Problem-specifications: pangram and isogram are extremely similar

Created on 19 Apr 2018  Â·  16Comments  Â·  Source: exercism/problem-specifications

Not clear to me that both pangram and isogram should be here. They are more or less the same exercise as far as I can tell.

Most helpful comment

Conclusion:

  • [ ] Isogram and Pangram can be similar, or different; mostly dependent on the language
  • [ ] Tracks where exercises are very similar can choose to deprecate one of them in the track config.json

Can we close this issue with this conclusion?

All 16 comments

They are completely different.

Pangram is about checking if letters are in a sentence at least once while isogram checks if letters are contained at most once.

Maybe it's the other way round, I'm not sure about the exact definition right now.

I can demonstrate by example that there is at least one difference in both directions:

  • a is an isogram but not a pangram.
  • aabcdefghijklmnopqrstuvwxyz is a pangram but not an isogram

The way of solving the two problems is quite different too, https://github.com/petertseng/exercism-problem-specifications/blob/verify/exercises/pangram/verify.rb#L11-L26 vs https://github.com/petertseng/exercism-problem-specifications/blob/verify/exercises/isogram/verify.rb#L7

If I should change my interpretation and/or thinking to instead understand that they are, in fact, extremely similar, let me know how.

Those are both the same sequence of steps:

  1. Form a map from letters -> count
  2. Iterate over the values of that map

Pangram is true if for all letters, the count >= 1. Isogram is true if for
all letters, the count <= 1.

Flipping the sign of the inequality is technically enough to call the
exercise completely different. At the same time, it's reasonable to say
that the two are extremely similar, and there may be benefit in eliminating
one.

Pangram's rules require case-folding. Isogram's rules involve filtering
spaces and hyphens from the input. In both cases, I believe it fair to call
those rules chaff, not the point of the exercise, and not worthy of
forming exercises of their own.

I don't feel strongly one way or the other about whether we should
eliminate one of these exercises, but I think it would be unfair to dismiss
the issue out of hand.

On Thu, Apr 19, 2018 at 6:58 PM, Norbert Melzer notifications@github.com
wrote:

They are completely different.

Pangram is about checking if letters are in a sentence at least once
while isogram checks if letters are contained at most once.

—
You are receiving this because you are subscribed to this thread.
Reply to this email directly, view it on GitHub
https://github.com/exercism/problem-specifications/issues/1228#issuecomment-382807972,
or mute the thread
https://github.com/notifications/unsubscribe-auth/AHdeTn4urmvLwqYiXxQTZGA3NZv8V854ks5tqMIugaJpZM4TcJNd
.

I solved the one by basically copy-pasting my solution to the other and then doing slight edits. Honestly, I think that should work pretty much whatever solution strategy you are using. It's a matter of taste, definitely, but they feel pretty redundant to me in terms of what you learn by solving them.

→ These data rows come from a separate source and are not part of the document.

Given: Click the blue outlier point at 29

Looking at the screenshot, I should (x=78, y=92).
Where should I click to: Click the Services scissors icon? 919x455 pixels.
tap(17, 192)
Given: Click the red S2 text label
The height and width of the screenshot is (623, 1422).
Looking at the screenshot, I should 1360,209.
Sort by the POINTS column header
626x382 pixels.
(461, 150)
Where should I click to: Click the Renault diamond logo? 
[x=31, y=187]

the same sequence of steps

Now I see that this is a true statement! Your next paragraph explains the reason why I didn't see this.

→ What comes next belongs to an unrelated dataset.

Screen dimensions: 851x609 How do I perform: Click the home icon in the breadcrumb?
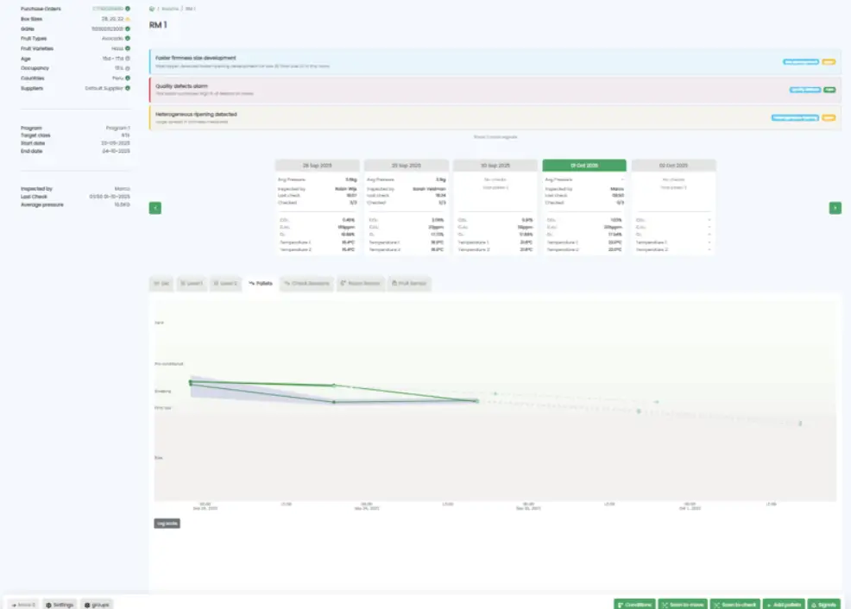click(x=152, y=9)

Flipping the sign of the inequality is technically enough to call the exercise completely different

Yes, this caused me to miss the similarity; the sign flip means I chose not to form a map of letter -> count.

And that revealed an interesting difference in early termination. Say we're reading left to right:

  • isogram: can terminate early in the negative but never in the affirmative.

    • aa plus 1 million bytes only requires reading the first 2 to arrive at negative answer

    • a..z requires reading the entire thing to arrive at positive answer. Though I suppose the impact of this is bounded, since a positive answer can never require reading more than 26 letters. I guess since the rules of the exercise allow spaces, I guess a..z followed by a million spaces will require reading the entire string.

  • pangram: can terminate early in the affirmative but probably not the negative

    • a..z plus 1 million bytes only requires reading the first 26 to arrive at affirmative answer

    • a..y repeated 1 million times requires reading the entire thing to make sure there was no z to be able to arrive at negative answer

    • I guess you can terminate immediately in the negative if you see that the input size < the alphabet size

Pangram's rules require case-folding. Isogram's rules involve filtering spaces and hyphens from the input. In both cases, I believe it fair to call those rules chaff, not the point of the exercise

agree

feel pretty redundant to me in terms of what you learn by solving them

I feel the same way.

I usually choose to solve neither exercise because I do not feel I will learn meaningfully from solving either.

My are different in both cases, as I made different optimisations, especially for early abort.

I guess you can terminate immediately in the negative if you see that the input size < the alphabet size

Technically true, but depending on the input encoding, determining the length of the input in caharacters might already iterate it once.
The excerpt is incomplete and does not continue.